13.5. COMPLIANCE WITH APPLICABLE LAWS. To the best of Oncology's
knowledge and belief, Oncology has operated in compliance with all federal,
state, county and municipal laws, ordinances and regulations applicable thereto
and neither Oncology nor any physician or other Person associated with or
employed by Oncology has received payment or any remuneration whatsoever to
induce or encourage the referral of patients or the purchase of goods and/or
services as prohibited under 42 U.S.C. 1320a 7b(b), or otherwise perpetrated
any Medicare or Medicaid fraud or abuse, nor has any fraud or abuse been
alleged within the last five (5) years by any Governmental Authority, a carrier
or a Third Party Payor.
13.6. HEALTH CARE COMPLIANCE. Oncology is presently participating in or
otherwise authorized to receive reimbursement from or is a party to Medicare,
Medicaid, and other Third Party Payor Programs. All necessary certifications
and contracts required for participation in such programs are in full force and
effect and have not been amended or otherwise modified, rescinded, revoked or
assigned as of the date hereof, and no condition exists or event has occurred
which in itself or with the giving of notice or the lapse of time or both would
result in the suspension, revocation, impairment, forfeiture or non-renewal of
any such Third Party Payor Program.
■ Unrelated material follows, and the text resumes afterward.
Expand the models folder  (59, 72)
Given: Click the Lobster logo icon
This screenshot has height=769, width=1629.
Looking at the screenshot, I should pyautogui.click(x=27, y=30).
Oncology is in full compliance with the
requirements of all such Third Party Payor Programs applicable thereto.
13.7. FRAUD AND ABUSE. Oncology and persons and entities providing
professional services for Oncology, have not, to the knowledge of Oncology,
after due inquiry, engaged in any activities which are prohibited by or are in
violation of the rules, regulations, policies, contracts or laws pertaining to
any Third Party Payor Program, or which are prohibited by rules of professional
conduct ("Governmental Rules and Regulations"), including but not limited to
the following: (a) knowingly and willfully making or causing to be made a
false statement or representation of a material fact in any application for any
benefit or payment; (b) knowingly and willfully making or causing to be made
any false statement or representation of a material fact for use in determining
rights to any benefit or payment; (c) failing to disclose knowledge by a
claimant of the occurrence of any event affecting the initial or continued
right to any benefit or payment on Oncology's own behalf or on behalf of
another, with intent to fraudulently secure such benefit or payment; or (d)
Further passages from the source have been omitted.